◆ **EXTRACTED RECORDS**:
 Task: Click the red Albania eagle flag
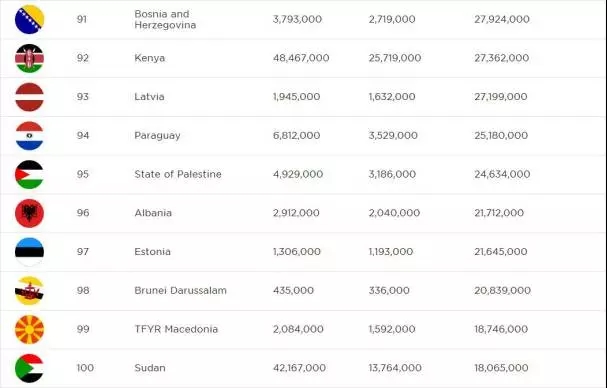coord(29,213)
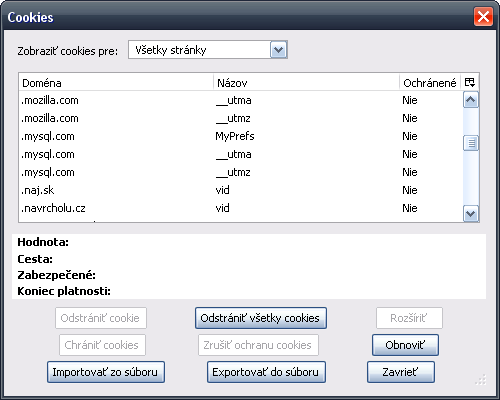The image size is (500, 400).
Task: Click the Obnoviť button
Action: tap(405, 345)
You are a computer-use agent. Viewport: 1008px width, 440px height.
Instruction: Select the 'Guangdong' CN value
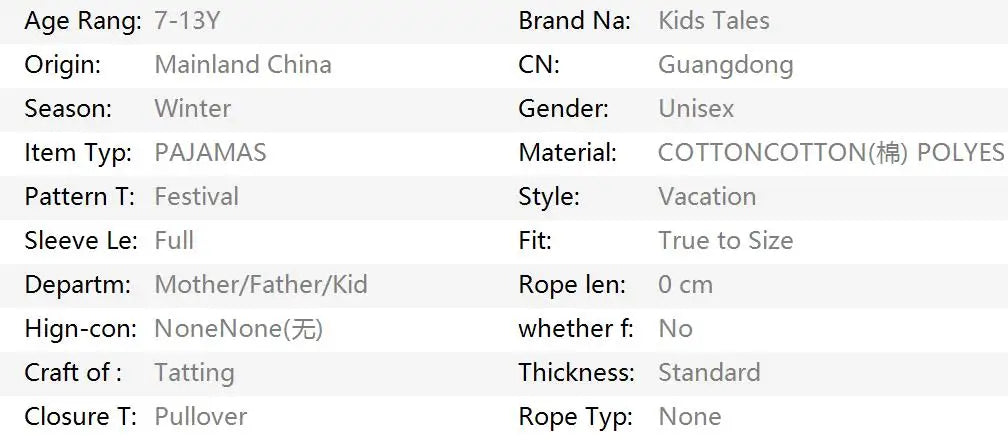(x=725, y=65)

◆ **WORK REQUIRED**: Find every line above that contains the word "Click", and copy each one.

◆ **RESPONSE BELOW**:
 Task: Click the red Albania eagle flag
Task: Click the Obnoviť button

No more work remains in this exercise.